Une personne que j’apprécie beaucoup m’a dit qu’elle était fière de mon parcours et que j’étais un exemple. Une autre personne qui m’a vu évoluer m’a dit que j’étais un modèle à suivre. Modeste de nature, je les ai remercié mais ça m’a mis mal à l’aise à chaque fois. Pourtant, après réflexion, je ne sais pas si je peux être un exemple ou un modèle tant ma vie est peu comparable. Lorsque je raconte que j’ai vécu dans un quartier populaire (La Rose des Vents à Aulnay-sous-Bois), il y a toujours de la part de mon interlocuteur une surprise, sinon un doute. Pourtant, c’est bien vrai. Et j’ai connu, avec ma famille, bien des difficultés, plus ou moins communes à bon nombre de personnes. Mais, elles ont forgé mon caractère, ma vision et ma perception du monde, ma façon d’être.

En partant de ces bases, il y avait deux grandes options. Soit, j’aurai pu prendre le mauvais côté de la route comme beaucoup dans de pareilles circonstances. Soit, je pouvais, au contraire, en tirer une force intérieure pour avancer. C’est le deuxième choix que j’ai pris. Bien sûr, le parcours n’a été une promenade de santé. Il y a eu quelques à-coups, de mon fait ou non. Mais, le fait de m’investir dans mes études, mon travail et mon engagement et de nourrir le travail de l’engagement et inversement ont aidé. Aussi, ma curiosité, mon envie d’appendre et de bien faire, ma capacité à me remettre en question ont aussi contribué. Enfin, il y a incontestablement – et ça peut être étonnamment vu les données de départ et les événements – un facteur chance. Comme quoi, ça peut se provoquer en sa faveur.

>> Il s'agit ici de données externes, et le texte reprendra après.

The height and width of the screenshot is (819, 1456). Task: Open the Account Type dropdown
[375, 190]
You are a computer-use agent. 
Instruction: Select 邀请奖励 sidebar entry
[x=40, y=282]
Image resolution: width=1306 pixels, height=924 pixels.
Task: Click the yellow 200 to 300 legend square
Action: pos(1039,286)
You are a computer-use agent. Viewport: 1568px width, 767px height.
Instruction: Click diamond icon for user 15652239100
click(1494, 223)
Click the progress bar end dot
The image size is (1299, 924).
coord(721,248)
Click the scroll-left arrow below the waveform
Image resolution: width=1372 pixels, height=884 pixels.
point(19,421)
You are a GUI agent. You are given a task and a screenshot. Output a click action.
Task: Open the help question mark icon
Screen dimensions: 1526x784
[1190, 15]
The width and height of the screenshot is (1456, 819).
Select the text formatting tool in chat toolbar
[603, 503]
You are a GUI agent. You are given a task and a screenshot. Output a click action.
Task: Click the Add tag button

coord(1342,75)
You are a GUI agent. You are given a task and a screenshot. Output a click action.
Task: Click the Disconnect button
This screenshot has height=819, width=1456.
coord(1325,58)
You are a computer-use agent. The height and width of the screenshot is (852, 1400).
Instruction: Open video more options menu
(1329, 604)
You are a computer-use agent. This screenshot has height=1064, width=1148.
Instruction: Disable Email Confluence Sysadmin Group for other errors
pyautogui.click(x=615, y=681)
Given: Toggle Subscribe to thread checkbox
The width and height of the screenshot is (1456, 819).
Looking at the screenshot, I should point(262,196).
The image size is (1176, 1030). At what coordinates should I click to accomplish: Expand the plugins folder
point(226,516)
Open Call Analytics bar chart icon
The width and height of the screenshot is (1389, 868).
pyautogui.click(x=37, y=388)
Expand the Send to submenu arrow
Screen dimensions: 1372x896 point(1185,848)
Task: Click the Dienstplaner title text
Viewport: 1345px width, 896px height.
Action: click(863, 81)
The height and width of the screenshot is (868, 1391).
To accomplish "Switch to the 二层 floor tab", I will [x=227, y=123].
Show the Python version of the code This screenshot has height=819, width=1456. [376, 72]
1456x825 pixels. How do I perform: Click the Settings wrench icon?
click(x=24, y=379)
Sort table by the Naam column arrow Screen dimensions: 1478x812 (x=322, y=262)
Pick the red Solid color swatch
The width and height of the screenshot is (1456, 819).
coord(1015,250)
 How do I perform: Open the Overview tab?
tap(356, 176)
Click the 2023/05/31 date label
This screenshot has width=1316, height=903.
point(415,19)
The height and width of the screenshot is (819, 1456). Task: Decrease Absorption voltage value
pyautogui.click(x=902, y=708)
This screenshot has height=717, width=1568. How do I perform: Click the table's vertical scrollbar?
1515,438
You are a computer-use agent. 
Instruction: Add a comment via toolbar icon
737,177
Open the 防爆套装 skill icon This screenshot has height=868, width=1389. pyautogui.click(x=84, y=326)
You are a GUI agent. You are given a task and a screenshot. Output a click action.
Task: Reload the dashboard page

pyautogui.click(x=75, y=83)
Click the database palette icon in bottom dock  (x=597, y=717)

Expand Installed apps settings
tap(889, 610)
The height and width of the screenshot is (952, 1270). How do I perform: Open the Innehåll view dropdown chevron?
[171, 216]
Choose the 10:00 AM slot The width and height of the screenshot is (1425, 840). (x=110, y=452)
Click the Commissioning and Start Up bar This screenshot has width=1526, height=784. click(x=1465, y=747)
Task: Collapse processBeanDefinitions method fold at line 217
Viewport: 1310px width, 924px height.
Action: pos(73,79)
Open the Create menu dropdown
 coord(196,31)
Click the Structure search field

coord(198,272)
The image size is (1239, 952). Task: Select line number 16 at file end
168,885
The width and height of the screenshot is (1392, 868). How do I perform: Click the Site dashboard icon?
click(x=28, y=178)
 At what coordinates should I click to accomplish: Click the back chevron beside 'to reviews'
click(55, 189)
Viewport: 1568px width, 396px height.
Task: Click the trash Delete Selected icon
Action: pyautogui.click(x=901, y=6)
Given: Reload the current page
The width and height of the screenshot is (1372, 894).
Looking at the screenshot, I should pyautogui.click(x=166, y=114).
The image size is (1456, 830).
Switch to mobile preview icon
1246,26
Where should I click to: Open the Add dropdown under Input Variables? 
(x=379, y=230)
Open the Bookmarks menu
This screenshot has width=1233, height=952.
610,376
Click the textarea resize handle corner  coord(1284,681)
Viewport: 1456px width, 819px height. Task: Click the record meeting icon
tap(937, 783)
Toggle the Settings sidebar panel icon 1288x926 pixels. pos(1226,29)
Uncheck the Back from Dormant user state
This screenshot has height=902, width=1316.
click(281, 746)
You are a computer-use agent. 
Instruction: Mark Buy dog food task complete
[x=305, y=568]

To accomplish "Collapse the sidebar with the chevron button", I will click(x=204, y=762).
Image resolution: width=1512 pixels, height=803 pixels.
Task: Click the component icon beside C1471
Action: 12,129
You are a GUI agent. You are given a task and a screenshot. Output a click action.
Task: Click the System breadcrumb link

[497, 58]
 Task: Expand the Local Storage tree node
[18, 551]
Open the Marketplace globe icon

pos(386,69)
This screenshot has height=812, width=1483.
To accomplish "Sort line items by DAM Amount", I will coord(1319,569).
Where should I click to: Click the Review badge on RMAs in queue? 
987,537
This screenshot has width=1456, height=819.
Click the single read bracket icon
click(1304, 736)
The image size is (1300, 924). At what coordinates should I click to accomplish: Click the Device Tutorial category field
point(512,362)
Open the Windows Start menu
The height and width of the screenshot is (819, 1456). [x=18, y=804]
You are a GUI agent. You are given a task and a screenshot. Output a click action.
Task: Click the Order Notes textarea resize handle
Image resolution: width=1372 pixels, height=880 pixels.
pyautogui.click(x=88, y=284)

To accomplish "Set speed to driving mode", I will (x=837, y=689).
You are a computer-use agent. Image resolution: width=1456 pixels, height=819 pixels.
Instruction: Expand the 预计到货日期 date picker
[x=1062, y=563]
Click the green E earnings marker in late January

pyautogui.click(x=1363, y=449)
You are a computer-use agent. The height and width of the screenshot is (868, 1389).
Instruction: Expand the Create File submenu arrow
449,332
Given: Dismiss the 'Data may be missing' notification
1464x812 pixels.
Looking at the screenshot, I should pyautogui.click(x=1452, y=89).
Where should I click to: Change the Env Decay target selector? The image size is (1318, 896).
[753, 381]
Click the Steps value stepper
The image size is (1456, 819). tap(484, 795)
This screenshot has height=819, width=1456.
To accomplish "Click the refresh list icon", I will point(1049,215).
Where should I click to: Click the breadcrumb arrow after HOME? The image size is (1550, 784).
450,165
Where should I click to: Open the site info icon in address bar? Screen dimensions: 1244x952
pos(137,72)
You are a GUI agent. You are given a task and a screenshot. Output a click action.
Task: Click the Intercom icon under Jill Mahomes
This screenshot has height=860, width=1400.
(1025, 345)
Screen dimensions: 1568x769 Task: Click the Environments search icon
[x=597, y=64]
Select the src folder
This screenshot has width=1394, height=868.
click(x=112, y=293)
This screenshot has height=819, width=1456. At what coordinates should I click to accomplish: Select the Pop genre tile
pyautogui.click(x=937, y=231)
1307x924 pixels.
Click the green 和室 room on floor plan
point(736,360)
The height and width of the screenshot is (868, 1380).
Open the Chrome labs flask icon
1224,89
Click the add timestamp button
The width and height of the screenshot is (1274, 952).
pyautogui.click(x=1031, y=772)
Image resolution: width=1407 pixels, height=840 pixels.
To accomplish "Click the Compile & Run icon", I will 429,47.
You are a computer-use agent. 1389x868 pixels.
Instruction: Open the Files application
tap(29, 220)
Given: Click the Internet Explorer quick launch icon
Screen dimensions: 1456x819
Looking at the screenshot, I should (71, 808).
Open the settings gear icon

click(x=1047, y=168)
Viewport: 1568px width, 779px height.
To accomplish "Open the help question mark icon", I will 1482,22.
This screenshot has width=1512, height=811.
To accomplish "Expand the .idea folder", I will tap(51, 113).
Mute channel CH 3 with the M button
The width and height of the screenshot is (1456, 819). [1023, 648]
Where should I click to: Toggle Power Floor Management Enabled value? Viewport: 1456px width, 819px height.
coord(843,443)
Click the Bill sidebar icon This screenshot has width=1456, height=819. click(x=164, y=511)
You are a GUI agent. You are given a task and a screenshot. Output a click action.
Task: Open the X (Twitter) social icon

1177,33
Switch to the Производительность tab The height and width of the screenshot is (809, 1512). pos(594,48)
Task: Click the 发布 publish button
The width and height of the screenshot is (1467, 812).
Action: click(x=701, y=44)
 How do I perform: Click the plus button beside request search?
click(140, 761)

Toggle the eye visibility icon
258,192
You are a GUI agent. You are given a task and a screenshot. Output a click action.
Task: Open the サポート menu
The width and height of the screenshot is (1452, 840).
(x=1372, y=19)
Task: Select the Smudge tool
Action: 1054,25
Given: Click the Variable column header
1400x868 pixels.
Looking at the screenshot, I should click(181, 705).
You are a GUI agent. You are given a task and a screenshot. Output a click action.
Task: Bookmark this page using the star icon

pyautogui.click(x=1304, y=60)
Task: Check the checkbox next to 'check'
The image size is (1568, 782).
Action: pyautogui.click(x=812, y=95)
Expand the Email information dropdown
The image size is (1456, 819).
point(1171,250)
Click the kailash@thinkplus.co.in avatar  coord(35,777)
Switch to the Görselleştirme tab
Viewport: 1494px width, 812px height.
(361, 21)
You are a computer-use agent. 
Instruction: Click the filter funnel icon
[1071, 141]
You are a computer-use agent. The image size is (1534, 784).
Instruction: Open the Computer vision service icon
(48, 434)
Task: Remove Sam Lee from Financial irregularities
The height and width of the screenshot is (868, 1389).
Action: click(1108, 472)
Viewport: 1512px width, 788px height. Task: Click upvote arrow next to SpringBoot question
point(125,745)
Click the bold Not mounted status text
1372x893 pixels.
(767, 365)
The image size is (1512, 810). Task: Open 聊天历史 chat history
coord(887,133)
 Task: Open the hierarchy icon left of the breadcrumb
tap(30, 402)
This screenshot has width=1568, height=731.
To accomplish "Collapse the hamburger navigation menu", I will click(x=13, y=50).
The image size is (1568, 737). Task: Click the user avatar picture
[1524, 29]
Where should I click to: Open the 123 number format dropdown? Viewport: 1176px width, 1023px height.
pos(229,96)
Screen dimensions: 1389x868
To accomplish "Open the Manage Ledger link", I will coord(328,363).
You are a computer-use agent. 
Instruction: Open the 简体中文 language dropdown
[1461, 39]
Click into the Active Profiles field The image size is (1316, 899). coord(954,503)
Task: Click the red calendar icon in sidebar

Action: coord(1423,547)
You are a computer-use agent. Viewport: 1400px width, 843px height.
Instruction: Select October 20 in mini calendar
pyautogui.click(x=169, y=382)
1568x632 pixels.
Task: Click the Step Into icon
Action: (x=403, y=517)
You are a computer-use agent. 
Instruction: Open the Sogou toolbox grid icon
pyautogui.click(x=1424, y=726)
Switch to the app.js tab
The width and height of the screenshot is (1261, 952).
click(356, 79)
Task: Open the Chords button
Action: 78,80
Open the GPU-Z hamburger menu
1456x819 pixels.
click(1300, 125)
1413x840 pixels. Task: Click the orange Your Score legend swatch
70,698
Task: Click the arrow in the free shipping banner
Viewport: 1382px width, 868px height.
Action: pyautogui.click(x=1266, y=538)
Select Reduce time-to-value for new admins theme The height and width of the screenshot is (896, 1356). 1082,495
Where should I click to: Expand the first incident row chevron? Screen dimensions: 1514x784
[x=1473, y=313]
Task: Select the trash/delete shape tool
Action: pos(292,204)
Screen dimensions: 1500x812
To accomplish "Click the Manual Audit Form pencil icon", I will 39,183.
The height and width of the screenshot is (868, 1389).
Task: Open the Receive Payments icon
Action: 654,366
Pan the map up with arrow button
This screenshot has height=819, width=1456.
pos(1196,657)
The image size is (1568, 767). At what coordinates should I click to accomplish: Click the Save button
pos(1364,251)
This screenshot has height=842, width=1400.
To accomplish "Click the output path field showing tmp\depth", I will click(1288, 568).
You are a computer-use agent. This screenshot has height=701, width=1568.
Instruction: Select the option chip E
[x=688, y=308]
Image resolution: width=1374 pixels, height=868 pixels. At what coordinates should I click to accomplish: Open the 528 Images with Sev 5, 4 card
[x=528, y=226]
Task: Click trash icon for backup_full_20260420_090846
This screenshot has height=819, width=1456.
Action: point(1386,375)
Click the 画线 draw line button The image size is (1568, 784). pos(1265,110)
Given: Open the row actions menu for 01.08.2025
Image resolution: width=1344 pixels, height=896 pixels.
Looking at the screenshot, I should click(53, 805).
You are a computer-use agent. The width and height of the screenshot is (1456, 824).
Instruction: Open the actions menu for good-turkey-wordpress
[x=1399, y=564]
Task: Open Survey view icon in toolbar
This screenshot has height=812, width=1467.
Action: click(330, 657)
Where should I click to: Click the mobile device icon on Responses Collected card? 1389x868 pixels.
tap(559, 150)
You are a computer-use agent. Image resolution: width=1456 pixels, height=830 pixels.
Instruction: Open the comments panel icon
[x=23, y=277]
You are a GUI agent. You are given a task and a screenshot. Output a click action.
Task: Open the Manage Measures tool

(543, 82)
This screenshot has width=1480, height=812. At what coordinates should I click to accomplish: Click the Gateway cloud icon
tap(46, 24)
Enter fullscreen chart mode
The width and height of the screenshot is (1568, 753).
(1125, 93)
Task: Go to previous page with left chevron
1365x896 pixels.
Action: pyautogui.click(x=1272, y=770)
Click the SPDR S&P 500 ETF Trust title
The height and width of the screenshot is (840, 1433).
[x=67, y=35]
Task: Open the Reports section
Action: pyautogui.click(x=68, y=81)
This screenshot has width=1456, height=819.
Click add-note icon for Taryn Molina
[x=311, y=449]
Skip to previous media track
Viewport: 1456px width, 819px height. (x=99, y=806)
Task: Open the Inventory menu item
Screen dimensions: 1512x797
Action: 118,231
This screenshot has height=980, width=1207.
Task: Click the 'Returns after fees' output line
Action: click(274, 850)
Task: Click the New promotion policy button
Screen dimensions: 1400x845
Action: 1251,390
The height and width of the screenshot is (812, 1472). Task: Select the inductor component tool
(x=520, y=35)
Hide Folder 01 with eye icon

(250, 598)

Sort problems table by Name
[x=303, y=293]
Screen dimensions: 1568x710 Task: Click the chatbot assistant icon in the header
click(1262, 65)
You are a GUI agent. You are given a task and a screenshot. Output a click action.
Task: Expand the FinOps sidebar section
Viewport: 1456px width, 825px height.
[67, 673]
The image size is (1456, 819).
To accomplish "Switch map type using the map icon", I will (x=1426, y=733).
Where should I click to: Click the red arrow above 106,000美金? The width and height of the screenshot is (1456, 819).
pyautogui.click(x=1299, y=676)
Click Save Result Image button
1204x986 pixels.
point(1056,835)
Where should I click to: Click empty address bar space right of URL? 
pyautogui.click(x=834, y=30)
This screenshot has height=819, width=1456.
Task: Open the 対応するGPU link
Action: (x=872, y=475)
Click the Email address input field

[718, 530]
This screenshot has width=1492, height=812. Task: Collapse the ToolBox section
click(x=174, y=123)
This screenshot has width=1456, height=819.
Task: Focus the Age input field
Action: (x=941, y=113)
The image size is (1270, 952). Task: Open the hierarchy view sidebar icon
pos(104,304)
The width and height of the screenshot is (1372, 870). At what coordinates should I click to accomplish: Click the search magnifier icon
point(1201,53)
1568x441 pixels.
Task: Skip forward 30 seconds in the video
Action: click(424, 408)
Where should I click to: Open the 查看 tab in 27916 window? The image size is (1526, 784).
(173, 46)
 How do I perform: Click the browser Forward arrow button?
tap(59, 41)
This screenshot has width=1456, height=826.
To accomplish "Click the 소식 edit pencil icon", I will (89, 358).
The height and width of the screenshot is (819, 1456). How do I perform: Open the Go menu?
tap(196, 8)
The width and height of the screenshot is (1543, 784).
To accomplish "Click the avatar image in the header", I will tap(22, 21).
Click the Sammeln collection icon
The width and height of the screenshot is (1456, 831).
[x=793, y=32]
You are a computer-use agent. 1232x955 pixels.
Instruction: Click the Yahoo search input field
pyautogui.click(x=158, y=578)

Pour autant si je me satisfait de plusieurs aspects de mon parcours, notamment professionnel, il y a des éléments qui me me manquent ou qui font défaut pour être pleinement épanoui. J’aime mon métier, j’y retrouve et je peux appliquer comme démarche ma vision des choses et comment je percevais mon engagement. Je considère que j’ai des amis et connaissances formidables sur qui j’ai pu et je peux compter dans les moments difficiles. J’ai des projets intéressants à court et moyen terme. Mais, il y a une sensation étrange alors que je suis bien entouré et me dit-on presque toutes les qualités du monde. Tant que ce vide ne sera pas comblé, plutôt compensé, cette sensation persistera. Je ne me donne peut-être pas tous les moyens pour y remédier. Dès lors, je ne me permettrai pas de donner des conseils pour surmonter les épreuves de la vie. Tout ce que je pourrai dire est que ce sont les épreuves qui nous construisent tout autant que les succès, que rien n’est écrit à l’avance et que l’on peut créer son facteur chance.